1Fond d'un navire ou partie la plus basse qui entre dans l'eau, et qui s'étend de la poupe à la proue.
Le mousse courait se cacher à fond de cale en poussant des cris , CHATEAUB. , Génie, I, V, 4 Fig. Être à fond de cale, n'avoir plus le sou.
2La partie inclinée d'un port pour le chargement d'un bateau.
René, escorté d'un détachement de soldats de marine, débarque à la cale du port , CHATEAUB. , Natch. II, 202
3Plan incliné vers la mer servant à construire ou à réparer les bâtiments. Cale de construction, cale couverte, cale où le navire en construction est à l'abri. 4Cale, châtiment de mer, qui consiste à laisser tomber plusieurs fois le coupable dans l'eau, par le moyen d'un cordage auquel il est attaché avec un bâton entre les jambes. La cale sèche est lorsqu'on ne le fait tomber que jusqu'à la surface de l'eau sans qu'il en soit mouillé. Donner la cale. 5Anciennement, crique, abri entre deux pointes de terre ou de rocher. 6Plomb qui fait enfoncer l'hameçon pour la pêche de la morue. Provenç. espagn. et ital. cala. On a dit que cale était pour escale, échelle, relâche ; et en effet tous les sens de cale peuvent s'entendre d'une descente ; mais comme ce sens appartient aussi au verbe caler, il est plus naturel de tirer cale de caler 1. Ajoutez que l'italien calata, qui vient certainement de calare, exprime cette descente même. Morceau de bois, de pierre etc. qu'on place sous un objet pour le mettre de niveau ou lui donner de l'assiette. Terme de maçonnerie. Petit morceau de bois mince dont on se sert pour déterminer la largeur de lit d'une pierre. Il y a dans l'espagnol cala, sonde ; Diez est disposé à y voir le sens de ce qu'on enfonce et à y rattacher le français cale, petit morceau de bois qu'on enfonce sous quelque chose et qui alors viendrait du verbe caler, dans le sens d'abaisser (voy. CALER 1). Mais ce sens est détourné, et, laissant le mot espagnol pour ce qu'il est, on peut songer pour cale, morceau de bois, au latin cala, bois, bûche ; Scheler songe à l'all. keil, coin. 1Anciennement, espèce de coiffure de femme, en forme de bonnet plat par en haut, couvrant les oreilles et échancré par devant avec une petite bordure de velours.
On nous a dit entre autres merveilles que beaucoup de Limousines de la première bourgeoisie portent des chaperons de drap rose sèche sur des cales de velours noir , LA FONT. , Lettres, v.
Un matin, ma servante à cale Fit entrer dans ma chambre sale Votre laquais vert, jaune ou gris , SCARRON , Rondeau redoublé, à Mme Radigue Par extension, jeune fille, grisette.

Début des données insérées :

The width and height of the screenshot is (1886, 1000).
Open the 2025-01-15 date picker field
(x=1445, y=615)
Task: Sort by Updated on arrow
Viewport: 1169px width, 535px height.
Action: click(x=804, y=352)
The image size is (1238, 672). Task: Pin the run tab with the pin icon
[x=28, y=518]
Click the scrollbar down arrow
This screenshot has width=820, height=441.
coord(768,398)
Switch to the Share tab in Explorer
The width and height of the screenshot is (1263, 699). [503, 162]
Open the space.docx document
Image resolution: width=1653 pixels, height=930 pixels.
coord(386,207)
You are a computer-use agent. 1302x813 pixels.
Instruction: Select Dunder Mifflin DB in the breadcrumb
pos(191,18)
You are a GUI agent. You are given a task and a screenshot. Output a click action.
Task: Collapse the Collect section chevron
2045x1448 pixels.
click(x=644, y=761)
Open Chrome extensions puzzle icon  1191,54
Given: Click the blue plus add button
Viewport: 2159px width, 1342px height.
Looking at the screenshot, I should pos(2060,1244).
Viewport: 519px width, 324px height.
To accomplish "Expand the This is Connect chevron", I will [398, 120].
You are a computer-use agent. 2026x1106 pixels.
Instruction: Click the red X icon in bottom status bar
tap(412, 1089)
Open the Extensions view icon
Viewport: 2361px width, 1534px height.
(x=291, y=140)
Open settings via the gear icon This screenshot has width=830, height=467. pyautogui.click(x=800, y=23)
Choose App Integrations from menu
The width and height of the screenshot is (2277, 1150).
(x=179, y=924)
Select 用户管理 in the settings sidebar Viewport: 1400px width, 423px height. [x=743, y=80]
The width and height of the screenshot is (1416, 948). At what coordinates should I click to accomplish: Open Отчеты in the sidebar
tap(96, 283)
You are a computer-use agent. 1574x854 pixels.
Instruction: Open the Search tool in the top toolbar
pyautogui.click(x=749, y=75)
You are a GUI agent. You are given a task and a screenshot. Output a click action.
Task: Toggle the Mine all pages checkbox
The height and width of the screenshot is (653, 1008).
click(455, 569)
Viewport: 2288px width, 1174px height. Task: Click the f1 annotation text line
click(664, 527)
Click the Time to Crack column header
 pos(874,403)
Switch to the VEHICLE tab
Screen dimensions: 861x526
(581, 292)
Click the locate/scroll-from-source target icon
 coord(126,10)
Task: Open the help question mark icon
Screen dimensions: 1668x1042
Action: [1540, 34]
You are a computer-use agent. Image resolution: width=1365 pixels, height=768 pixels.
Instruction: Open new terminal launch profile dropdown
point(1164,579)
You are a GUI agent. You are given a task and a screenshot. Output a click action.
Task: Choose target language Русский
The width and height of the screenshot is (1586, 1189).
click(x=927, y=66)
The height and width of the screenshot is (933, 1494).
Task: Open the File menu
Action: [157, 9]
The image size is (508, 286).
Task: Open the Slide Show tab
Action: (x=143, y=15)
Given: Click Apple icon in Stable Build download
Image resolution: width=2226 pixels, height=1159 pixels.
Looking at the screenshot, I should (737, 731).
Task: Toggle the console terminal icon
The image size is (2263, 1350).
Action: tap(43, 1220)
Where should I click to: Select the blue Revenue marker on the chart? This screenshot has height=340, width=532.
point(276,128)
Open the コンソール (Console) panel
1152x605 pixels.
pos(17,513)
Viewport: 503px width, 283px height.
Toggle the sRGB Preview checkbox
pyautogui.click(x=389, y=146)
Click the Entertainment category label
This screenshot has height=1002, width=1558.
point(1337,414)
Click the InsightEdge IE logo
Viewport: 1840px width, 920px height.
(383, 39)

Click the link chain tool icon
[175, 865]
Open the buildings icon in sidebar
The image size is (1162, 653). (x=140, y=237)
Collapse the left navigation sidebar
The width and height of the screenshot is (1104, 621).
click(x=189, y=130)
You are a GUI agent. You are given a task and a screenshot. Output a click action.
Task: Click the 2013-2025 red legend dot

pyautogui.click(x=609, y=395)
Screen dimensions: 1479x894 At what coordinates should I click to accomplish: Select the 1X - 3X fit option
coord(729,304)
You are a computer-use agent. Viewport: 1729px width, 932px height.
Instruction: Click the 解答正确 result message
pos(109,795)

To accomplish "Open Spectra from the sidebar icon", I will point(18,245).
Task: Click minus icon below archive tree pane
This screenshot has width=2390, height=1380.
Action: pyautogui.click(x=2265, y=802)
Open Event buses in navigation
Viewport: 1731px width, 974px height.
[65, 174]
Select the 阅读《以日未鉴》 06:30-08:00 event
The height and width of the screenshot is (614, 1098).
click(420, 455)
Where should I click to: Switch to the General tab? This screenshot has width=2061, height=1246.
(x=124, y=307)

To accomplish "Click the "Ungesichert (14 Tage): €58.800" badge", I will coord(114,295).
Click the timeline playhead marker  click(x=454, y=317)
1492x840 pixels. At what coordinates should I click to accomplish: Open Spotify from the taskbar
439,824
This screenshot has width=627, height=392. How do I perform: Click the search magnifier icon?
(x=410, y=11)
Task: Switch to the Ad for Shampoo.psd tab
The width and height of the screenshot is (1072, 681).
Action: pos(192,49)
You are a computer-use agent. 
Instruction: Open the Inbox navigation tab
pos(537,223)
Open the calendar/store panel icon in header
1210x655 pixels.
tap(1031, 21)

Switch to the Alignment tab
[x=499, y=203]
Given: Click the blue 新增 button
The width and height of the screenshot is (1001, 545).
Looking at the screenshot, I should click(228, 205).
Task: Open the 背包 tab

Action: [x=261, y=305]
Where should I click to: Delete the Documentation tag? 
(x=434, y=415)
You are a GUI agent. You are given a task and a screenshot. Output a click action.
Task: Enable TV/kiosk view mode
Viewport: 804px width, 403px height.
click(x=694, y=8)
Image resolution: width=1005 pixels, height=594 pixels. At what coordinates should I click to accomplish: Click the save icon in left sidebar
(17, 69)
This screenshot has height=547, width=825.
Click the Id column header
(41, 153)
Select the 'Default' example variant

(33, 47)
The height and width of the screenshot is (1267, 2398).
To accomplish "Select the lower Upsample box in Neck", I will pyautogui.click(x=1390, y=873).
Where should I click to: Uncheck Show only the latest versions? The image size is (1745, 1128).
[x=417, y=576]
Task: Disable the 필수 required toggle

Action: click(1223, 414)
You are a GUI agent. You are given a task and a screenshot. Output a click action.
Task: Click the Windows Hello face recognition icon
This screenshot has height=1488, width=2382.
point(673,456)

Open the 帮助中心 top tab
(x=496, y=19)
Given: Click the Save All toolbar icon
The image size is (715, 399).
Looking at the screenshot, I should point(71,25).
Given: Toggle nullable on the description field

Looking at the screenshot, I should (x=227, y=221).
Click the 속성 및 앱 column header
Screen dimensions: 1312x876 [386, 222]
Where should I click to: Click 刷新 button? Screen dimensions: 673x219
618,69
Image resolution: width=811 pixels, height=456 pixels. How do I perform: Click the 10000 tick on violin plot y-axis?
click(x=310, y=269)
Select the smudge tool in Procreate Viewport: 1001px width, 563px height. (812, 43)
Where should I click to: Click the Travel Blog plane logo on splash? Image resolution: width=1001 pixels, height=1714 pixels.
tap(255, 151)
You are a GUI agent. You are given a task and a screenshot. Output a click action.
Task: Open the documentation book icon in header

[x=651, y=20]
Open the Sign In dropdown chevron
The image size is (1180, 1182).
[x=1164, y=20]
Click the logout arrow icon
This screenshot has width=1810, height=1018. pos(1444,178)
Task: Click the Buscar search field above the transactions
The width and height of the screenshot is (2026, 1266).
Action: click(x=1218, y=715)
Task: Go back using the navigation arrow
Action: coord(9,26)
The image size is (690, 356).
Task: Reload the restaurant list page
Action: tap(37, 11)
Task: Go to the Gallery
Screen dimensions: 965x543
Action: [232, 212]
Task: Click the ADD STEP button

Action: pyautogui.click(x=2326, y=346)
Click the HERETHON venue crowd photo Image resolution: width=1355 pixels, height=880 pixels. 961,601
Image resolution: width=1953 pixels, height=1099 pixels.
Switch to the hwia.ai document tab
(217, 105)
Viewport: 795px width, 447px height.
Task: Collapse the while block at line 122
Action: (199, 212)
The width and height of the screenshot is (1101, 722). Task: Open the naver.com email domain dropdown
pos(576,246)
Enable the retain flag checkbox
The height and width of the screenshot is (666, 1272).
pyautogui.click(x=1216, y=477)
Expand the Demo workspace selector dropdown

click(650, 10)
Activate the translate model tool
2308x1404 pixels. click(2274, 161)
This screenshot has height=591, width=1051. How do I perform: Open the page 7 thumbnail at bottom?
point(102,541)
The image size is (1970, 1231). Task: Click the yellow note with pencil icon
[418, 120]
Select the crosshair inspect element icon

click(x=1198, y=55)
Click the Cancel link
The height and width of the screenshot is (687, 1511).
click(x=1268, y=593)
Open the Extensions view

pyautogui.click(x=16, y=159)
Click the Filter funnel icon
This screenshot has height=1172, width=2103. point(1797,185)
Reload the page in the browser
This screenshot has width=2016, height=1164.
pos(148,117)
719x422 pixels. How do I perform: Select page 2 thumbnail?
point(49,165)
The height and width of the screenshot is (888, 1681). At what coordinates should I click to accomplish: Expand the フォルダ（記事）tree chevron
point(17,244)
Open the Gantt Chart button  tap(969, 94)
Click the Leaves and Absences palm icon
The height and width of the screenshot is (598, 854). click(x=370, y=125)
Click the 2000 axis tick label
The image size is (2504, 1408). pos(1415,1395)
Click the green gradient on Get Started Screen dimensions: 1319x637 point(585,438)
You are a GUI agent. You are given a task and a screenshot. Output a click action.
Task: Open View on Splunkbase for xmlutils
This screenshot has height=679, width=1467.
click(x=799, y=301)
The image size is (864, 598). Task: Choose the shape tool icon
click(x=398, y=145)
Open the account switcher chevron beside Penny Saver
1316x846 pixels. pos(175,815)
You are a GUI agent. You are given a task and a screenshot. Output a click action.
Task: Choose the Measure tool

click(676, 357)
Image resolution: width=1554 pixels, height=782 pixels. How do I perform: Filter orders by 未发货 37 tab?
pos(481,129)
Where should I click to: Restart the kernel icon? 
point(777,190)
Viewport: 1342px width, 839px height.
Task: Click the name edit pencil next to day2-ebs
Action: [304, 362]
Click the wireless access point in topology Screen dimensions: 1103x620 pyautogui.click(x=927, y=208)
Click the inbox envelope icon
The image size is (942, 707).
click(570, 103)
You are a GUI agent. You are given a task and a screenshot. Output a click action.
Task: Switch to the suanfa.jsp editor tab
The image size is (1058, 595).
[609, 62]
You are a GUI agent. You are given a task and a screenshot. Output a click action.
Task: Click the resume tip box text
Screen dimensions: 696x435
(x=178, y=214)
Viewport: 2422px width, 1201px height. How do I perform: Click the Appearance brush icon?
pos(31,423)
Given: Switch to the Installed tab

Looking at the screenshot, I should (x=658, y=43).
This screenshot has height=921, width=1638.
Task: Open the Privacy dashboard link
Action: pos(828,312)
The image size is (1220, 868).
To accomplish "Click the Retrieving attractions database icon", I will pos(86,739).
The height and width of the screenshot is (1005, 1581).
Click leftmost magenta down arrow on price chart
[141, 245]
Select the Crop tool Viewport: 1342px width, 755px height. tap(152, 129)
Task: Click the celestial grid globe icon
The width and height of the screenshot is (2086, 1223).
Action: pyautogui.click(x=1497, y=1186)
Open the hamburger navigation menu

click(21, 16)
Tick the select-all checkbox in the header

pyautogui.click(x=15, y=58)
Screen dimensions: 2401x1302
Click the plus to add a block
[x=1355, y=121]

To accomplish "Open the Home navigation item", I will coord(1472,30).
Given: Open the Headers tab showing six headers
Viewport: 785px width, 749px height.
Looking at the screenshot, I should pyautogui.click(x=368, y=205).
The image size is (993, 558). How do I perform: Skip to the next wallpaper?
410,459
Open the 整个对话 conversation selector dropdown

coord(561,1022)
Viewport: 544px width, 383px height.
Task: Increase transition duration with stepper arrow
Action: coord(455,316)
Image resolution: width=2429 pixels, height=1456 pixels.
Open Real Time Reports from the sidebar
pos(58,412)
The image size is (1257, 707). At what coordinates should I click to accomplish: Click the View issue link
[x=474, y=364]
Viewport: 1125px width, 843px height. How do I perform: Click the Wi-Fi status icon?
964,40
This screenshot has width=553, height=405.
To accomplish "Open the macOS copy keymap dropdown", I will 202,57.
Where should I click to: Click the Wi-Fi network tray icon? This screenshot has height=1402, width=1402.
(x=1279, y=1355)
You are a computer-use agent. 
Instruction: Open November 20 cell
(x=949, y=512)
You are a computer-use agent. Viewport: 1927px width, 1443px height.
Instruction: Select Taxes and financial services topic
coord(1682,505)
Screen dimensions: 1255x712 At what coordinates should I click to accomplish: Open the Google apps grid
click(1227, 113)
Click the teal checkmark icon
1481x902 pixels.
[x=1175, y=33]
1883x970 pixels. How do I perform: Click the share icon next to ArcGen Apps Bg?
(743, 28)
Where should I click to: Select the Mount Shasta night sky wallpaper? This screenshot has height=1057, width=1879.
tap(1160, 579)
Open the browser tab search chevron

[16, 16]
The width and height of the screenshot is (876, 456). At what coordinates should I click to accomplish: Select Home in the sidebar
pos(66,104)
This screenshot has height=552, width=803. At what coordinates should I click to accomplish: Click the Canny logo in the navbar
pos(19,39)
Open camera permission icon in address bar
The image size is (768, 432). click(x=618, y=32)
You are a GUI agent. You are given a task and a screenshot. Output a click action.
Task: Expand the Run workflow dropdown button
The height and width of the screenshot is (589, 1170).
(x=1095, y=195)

Même sitôt qu'un valet, Une cale, un bavolet Montrait au doigt ce grand homme, Son coeur s'épanouissait, Lucain travesti, p. 73.
Il entreprit de prouver que Gombaud, qui se piquait de n'aimer qu'en bon lieu, cajolait une petite cale crasseuse , TALLEMANT DES RÉAUX , Historiettes, chap. 147, 3e édit. t. III, p. 249
2Anciennement, bonnet d'homme fait en rond et plat, couvrant seulement le haut de la tête.
Les clercs portaient la cale. Des correcteurs de modes qui empêcheraient, par exemple, que les formes de chapeaux ne devinssent hautes comme des pots à beurre ou plates comme des cales , Roman bourgeois, édit. de Nancy, 1713, p. 409
XIVe s.
Le dit Gilet osta à icellui Maron sa calette ou barette, qu'il avait sur la teste , DU CANGE , calestra.
XVIe s.
Un gros bonnet blanc que l'on appelle une calle , BRANT. , Dames ill. p. 388 et 389, dans LACURNE
Origine inconnue, à moins qu'on n'y voie le verbe caler, abaisser, enfoncer : un bonnet ayant pu être nommé cale parce qu'on y enfonce la tête.